→ Activity: Exact reproduction of every entry is required.

→ Stored entries:
++++++
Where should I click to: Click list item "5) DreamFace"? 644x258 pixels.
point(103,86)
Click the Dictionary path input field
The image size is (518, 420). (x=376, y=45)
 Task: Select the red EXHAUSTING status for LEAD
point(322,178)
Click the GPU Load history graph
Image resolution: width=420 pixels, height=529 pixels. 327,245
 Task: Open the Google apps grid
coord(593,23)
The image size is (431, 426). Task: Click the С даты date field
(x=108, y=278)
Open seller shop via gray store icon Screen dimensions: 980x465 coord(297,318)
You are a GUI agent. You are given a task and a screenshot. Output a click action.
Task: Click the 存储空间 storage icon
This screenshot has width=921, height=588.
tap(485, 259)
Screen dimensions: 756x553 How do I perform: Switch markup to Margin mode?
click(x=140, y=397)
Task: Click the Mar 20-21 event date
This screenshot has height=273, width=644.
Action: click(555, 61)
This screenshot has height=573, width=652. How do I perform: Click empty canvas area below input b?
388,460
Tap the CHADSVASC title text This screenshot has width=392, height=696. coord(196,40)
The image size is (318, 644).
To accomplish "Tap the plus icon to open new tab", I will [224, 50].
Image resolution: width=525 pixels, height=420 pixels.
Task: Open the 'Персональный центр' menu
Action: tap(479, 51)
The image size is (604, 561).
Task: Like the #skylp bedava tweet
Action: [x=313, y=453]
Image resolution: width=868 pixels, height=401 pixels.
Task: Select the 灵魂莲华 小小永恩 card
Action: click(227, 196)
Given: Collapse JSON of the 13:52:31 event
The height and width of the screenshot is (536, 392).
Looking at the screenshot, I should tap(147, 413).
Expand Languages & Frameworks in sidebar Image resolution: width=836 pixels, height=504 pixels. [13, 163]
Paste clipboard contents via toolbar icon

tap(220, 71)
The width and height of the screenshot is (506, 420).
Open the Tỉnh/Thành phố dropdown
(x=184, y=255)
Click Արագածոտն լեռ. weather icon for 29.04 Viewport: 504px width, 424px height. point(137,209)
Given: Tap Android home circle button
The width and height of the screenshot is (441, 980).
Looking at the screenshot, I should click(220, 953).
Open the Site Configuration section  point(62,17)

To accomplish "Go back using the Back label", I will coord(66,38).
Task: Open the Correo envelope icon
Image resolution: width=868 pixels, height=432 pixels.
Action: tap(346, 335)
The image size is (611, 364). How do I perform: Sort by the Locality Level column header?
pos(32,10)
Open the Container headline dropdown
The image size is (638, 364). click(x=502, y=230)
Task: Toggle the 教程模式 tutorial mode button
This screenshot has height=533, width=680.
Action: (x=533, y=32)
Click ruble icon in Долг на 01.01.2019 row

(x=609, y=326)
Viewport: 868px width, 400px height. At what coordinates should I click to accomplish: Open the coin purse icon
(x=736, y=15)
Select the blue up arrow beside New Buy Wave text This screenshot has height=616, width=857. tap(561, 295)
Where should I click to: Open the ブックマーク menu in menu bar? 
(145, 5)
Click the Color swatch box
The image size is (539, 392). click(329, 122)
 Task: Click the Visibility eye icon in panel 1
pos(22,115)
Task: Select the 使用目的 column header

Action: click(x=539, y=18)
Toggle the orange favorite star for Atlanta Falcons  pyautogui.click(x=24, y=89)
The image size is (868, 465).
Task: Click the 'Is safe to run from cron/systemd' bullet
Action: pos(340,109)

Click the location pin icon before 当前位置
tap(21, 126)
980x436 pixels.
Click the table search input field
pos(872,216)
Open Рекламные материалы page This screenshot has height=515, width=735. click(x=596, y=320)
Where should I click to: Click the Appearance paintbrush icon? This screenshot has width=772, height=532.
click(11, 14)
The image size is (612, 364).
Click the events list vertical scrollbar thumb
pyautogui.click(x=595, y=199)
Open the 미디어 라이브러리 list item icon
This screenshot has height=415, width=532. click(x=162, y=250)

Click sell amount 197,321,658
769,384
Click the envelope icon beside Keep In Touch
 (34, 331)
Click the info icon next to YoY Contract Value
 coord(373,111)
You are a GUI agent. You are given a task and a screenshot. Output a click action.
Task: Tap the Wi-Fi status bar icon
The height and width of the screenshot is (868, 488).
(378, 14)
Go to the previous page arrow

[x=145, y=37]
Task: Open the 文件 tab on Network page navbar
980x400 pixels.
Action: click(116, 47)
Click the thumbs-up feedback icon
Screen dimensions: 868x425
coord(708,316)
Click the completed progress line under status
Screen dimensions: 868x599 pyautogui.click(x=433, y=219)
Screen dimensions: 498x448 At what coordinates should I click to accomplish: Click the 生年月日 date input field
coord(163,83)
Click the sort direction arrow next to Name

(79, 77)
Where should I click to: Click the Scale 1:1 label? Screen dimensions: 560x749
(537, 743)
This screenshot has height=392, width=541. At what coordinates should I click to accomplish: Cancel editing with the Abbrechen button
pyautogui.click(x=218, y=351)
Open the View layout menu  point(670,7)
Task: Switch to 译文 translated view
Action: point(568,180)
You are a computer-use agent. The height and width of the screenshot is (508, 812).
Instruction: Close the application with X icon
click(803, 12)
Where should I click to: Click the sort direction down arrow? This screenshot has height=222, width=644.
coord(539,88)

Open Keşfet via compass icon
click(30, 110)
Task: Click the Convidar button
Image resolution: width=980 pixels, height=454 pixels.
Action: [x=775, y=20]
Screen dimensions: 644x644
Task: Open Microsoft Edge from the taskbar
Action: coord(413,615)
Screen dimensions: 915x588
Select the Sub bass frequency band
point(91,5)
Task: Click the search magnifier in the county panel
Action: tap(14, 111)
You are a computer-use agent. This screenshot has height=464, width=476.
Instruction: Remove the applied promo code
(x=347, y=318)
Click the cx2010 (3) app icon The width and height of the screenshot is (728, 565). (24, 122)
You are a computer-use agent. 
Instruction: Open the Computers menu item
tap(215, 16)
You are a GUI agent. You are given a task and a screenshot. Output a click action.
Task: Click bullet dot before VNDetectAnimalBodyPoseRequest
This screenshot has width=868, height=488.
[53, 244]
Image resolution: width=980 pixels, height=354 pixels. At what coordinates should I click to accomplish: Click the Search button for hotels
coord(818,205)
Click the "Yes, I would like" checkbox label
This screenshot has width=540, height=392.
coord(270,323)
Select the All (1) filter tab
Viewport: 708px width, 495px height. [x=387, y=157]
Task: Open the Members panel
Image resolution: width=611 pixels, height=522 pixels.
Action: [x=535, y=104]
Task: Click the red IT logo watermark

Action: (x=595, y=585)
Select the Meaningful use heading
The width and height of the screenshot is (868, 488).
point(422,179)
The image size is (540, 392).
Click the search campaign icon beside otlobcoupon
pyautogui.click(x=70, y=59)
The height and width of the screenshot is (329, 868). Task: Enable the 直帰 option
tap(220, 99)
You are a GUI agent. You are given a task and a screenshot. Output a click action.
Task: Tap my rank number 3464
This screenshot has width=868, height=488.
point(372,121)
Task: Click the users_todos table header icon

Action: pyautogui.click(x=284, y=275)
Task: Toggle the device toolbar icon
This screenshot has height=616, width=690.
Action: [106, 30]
++++++
→ Task output:
Where should I click to: Click list item "5) DreamFace"? 644x258 pixels.
point(103,86)
Click the Dictionary path input field
The image size is (518, 420). (x=376, y=45)
 Task: Select the red EXHAUSTING status for LEAD
point(322,178)
Click the GPU Load history graph
Image resolution: width=420 pixels, height=529 pixels. 327,245
 Task: Open the Google apps grid
coord(593,23)
The image size is (431, 426). Task: Click the С даты date field
(x=108, y=278)
Open seller shop via gray store icon Screen dimensions: 980x465 coord(297,318)
You are a GUI agent. You are given a task and a screenshot. Output a click action.
Task: Click the 存储空间 storage icon
This screenshot has width=921, height=588.
tap(485, 259)
Screen dimensions: 756x553 How do I perform: Switch markup to Margin mode?
click(x=140, y=397)
Task: Click the Mar 20-21 event date
This screenshot has height=273, width=644.
Action: click(555, 61)
This screenshot has height=573, width=652. How do I perform: Click empty canvas area below input b?
388,460
Tap the CHADSVASC title text This screenshot has width=392, height=696. coord(196,40)
The image size is (318, 644).
To accomplish "Tap the plus icon to open new tab", I will [224, 50].
Image resolution: width=525 pixels, height=420 pixels.
Task: Open the 'Персональный центр' menu
Action: tap(479, 51)
The image size is (604, 561).
Task: Like the #skylp bedava tweet
Action: [x=313, y=453]
Image resolution: width=868 pixels, height=401 pixels.
Task: Select the 灵魂莲华 小小永恩 card
Action: click(227, 196)
Given: Collapse JSON of the 13:52:31 event
The height and width of the screenshot is (536, 392).
Looking at the screenshot, I should tap(147, 413).
Expand Languages & Frameworks in sidebar Image resolution: width=836 pixels, height=504 pixels. [13, 163]
Paste clipboard contents via toolbar icon

tap(220, 71)
The width and height of the screenshot is (506, 420).
Open the Tỉnh/Thành phố dropdown
(x=184, y=255)
Click Արագածոտն լեռ. weather icon for 29.04 Viewport: 504px width, 424px height. point(137,209)
Given: Tap Android home circle button
The width and height of the screenshot is (441, 980).
Looking at the screenshot, I should click(220, 953).
Open the Site Configuration section  point(62,17)

To accomplish "Go back using the Back label", I will coord(66,38).
Task: Open the Correo envelope icon
Image resolution: width=868 pixels, height=432 pixels.
Action: tap(346, 335)
The image size is (611, 364). How do I perform: Sort by the Locality Level column header?
pos(32,10)
Open the Container headline dropdown
The image size is (638, 364). click(x=502, y=230)
Task: Toggle the 教程模式 tutorial mode button
This screenshot has height=533, width=680.
Action: (x=533, y=32)
Click ruble icon in Долг на 01.01.2019 row

(x=609, y=326)
Viewport: 868px width, 400px height. At what coordinates should I click to accomplish: Open the coin purse icon
(x=736, y=15)
Select the blue up arrow beside New Buy Wave text This screenshot has height=616, width=857. tap(561, 295)
Where should I click to: Open the ブックマーク menu in menu bar? 
(145, 5)
Click the Color swatch box
The image size is (539, 392). click(329, 122)
 Task: Click the Visibility eye icon in panel 1
pos(22,115)
Task: Select the 使用目的 column header

Action: click(x=539, y=18)
Toggle the orange favorite star for Atlanta Falcons  pyautogui.click(x=24, y=89)
The image size is (868, 465).
Task: Click the 'Is safe to run from cron/systemd' bullet
Action: pos(340,109)

Click the location pin icon before 当前位置
tap(21, 126)
980x436 pixels.
Click the table search input field
pos(872,216)
Open Рекламные материалы page This screenshot has height=515, width=735. click(x=596, y=320)
Where should I click to: Click the Appearance paintbrush icon? This screenshot has width=772, height=532.
click(11, 14)
The image size is (612, 364).
Click the events list vertical scrollbar thumb
pyautogui.click(x=595, y=199)
Open the 미디어 라이브러리 list item icon
This screenshot has height=415, width=532. click(x=162, y=250)

Click sell amount 197,321,658
769,384
Click the envelope icon beside Keep In Touch
 (34, 331)
Click the info icon next to YoY Contract Value
 coord(373,111)
You are a GUI agent. You are given a task and a screenshot. Output a click action.
Task: Tap the Wi-Fi status bar icon
The height and width of the screenshot is (868, 488).
(378, 14)
Go to the previous page arrow

[x=145, y=37]
Task: Open the 文件 tab on Network page navbar
980x400 pixels.
Action: click(116, 47)
Click the thumbs-up feedback icon
Screen dimensions: 868x425
coord(708,316)
Click the completed progress line under status
Screen dimensions: 868x599 pyautogui.click(x=433, y=219)
Screen dimensions: 498x448 At what coordinates should I click to accomplish: Click the 生年月日 date input field
coord(163,83)
Click the sort direction arrow next to Name

(79, 77)
Where should I click to: Click the Scale 1:1 label? Screen dimensions: 560x749
(537, 743)
This screenshot has height=392, width=541. At what coordinates should I click to accomplish: Cancel editing with the Abbrechen button
pyautogui.click(x=218, y=351)
Open the View layout menu  point(670,7)
Task: Switch to 译文 translated view
Action: point(568,180)
You are a computer-use agent. The height and width of the screenshot is (508, 812).
Instruction: Close the application with X icon
click(803, 12)
Where should I click to: Click the sort direction down arrow? This screenshot has height=222, width=644.
coord(539,88)

Open Keşfet via compass icon
click(30, 110)
Task: Click the Convidar button
Image resolution: width=980 pixels, height=454 pixels.
Action: [x=775, y=20]
Screen dimensions: 644x644
Task: Open Microsoft Edge from the taskbar
Action: coord(413,615)
Screen dimensions: 915x588
Select the Sub bass frequency band
point(91,5)
Task: Click the search magnifier in the county panel
Action: tap(14, 111)
You are a computer-use agent. This screenshot has height=464, width=476.
Instruction: Remove the applied promo code
(x=347, y=318)
Click the cx2010 (3) app icon The width and height of the screenshot is (728, 565). (24, 122)
You are a computer-use agent. 
Instruction: Open the Computers menu item
tap(215, 16)
You are a GUI agent. You are given a task and a screenshot. Output a click action.
Task: Click bullet dot before VNDetectAnimalBodyPoseRequest
This screenshot has width=868, height=488.
[53, 244]
Image resolution: width=980 pixels, height=354 pixels. At what coordinates should I click to accomplish: Click the Search button for hotels
coord(818,205)
Click the "Yes, I would like" checkbox label
This screenshot has width=540, height=392.
coord(270,323)
Select the All (1) filter tab
Viewport: 708px width, 495px height. [x=387, y=157]
Task: Open the Members panel
Image resolution: width=611 pixels, height=522 pixels.
Action: [x=535, y=104]
Task: Click the red IT logo watermark

Action: (x=595, y=585)
Select the Meaningful use heading
The width and height of the screenshot is (868, 488).
point(422,179)
The image size is (540, 392).
Click the search campaign icon beside otlobcoupon
pyautogui.click(x=70, y=59)
The height and width of the screenshot is (329, 868). Task: Enable the 直帰 option
tap(220, 99)
You are a GUI agent. You are given a task and a screenshot. Output a click action.
Task: Tap my rank number 3464
This screenshot has width=868, height=488.
point(372,121)
Task: Click the users_todos table header icon

Action: pyautogui.click(x=284, y=275)
Task: Toggle the device toolbar icon
This screenshot has height=616, width=690.
Action: [106, 30]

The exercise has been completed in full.